More rigorous independent evaluations have yielded mixed findings. Gorard, Siddiqui and See’s [12] evaluation of an efficacy study of AR among first-year secondary school pupils in England found that those who used AR made, on average, three months more progress than their peers who did not. Greater progress was noted among disadvantaged pupils (defined as those eligible for free school meals). Conversely, a more recent effectiveness trial by Sutherland, et al. [19], also conducted in England, found no effect on reading outcomes among Key Stage 2 (ages 9 to 11) pupils.

Other weaker studies have reported marginal or even adverse effects of AR. Mathis [20] found no significant impact of AR on pupils’ reading comprehension. This was a single group pre-post study involving only 30 pupils from two classes, thus limiting its internal validity. Similarly, Pavonetti, et al. [21] documented no changes in pupils’ reading habits, measured by the number of books read. However, their cross-sectional design with retrospective grouping could only establish associations rather than demonstrate causation between AR usage and reading frequency. A systematic review by the What Works Clearinghouse [22] synthesised findings from two investigations [23,24], including one with merely 32 participants. The review concluded that AR showed no impact on reading fluency, inconsistent effects on comprehension skills, and potentially positive influences on overall reading performance. Additionally, some researchers have raised concerns that AR's reward-based structure might undermine students’ inherent motivation to read while restricting their book selection diversity [25,26].

In conclusion, although AR demonstrates potential in certain educational settings, the evidence base regarding its effectiveness remains inconclusive. Design limitations across existing research, including correlational approaches, insufficient sample sizes, and reliance on program-aligned assessments (STAR test), prevent definitive conclusions about AR’s efficacy. Additionally, the predominance of research from English-speaking nations leaves AR’s effectiveness in non-Western educational contexts, particularly China, largely unexamined.

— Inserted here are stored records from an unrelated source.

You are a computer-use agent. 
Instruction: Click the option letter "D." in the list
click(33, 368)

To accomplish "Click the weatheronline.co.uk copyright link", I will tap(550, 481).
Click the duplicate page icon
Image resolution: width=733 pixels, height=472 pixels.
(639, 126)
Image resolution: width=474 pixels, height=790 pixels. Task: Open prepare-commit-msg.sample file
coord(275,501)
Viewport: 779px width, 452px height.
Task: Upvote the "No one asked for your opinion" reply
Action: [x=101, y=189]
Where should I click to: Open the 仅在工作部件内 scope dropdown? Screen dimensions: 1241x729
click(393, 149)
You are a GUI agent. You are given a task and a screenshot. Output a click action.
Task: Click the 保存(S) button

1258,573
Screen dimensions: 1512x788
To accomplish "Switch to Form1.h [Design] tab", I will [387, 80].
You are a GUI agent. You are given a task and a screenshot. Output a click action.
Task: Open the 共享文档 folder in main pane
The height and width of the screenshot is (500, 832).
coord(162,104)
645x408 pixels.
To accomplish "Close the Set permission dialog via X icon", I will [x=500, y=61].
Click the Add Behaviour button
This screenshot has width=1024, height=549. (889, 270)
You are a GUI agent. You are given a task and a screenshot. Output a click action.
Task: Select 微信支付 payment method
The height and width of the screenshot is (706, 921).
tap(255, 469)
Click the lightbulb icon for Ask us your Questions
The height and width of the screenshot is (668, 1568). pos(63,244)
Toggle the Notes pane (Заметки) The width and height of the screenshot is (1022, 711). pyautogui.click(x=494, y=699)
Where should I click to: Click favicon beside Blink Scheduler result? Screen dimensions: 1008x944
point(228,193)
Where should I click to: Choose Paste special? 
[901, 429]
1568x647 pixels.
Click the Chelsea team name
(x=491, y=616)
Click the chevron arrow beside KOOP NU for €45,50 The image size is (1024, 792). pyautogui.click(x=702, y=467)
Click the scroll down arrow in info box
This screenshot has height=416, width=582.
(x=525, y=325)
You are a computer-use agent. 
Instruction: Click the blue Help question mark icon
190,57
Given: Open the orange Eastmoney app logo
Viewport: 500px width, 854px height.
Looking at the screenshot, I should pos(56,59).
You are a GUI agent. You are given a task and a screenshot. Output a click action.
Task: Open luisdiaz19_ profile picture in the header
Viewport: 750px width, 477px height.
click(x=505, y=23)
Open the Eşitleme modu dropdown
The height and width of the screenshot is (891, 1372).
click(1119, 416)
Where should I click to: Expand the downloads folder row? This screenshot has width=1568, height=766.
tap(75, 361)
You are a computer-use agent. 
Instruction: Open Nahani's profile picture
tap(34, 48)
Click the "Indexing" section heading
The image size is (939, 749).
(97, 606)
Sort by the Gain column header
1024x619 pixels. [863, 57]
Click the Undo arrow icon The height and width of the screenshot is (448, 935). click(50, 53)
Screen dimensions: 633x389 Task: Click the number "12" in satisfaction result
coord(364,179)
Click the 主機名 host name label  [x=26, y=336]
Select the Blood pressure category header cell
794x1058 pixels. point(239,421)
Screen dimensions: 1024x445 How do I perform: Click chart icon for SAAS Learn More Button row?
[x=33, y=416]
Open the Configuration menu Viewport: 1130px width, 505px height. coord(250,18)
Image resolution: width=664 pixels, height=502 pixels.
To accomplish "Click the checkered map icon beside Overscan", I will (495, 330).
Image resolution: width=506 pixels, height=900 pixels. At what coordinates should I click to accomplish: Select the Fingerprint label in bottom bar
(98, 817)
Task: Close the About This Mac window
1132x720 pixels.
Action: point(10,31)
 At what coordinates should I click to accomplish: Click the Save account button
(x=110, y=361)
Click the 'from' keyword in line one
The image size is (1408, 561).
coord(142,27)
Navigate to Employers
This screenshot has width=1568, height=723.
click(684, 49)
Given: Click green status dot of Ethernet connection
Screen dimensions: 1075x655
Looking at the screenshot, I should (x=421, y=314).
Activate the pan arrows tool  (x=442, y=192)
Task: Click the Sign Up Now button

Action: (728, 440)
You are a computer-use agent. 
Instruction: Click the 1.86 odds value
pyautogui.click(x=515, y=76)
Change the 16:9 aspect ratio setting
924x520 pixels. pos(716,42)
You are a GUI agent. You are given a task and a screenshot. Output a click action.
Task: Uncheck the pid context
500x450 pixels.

  • This research, therefore, aims to assess the impact of AR on Chinese school pupils’ reading performance and reading behaviours. The research questions are:What impact does AR have on Chinese school pupils’ reading performance?
  • What impact does AR have on Chinese school pupils’ reading behaviours (reading attitudes and reading habits)?
  • Is there a correlation between reading behaviours and reading performance?
The intervention (Accelerated Reader)

Accelerated Reader (AR) is a computer-based reading programme designed to foster independent English reading habits among pupils. The programme is grounded in several learning and pedagogical theories from educational psychology and motivational research. A central principle of AR is matching pupils with books at their appropriate reading level, ensuring texts are sufficiently challenging to promote learning whilst avoiding excessive difficulty that might discourage engagement [27]. This aligns with Vygotsky’s theory of Zone of Proximal Development (ZPD) [28]. Books within the AR system are therefore categorised using the Advantage/TASA Open Standard (ATOS) reading formula, whilst pupils complete the Standardised Test for the Assessment of Reading (STAR) to establish their appropriate reading level. It is important to note that AR does not provide books. In this pilot study, experimental classes were provided with approximately 215 English picture books by the researcher, covering a wide range of reading levels to ensure compatibility with the AR quiz database. This is something that schools wishing to use AR may need to consider.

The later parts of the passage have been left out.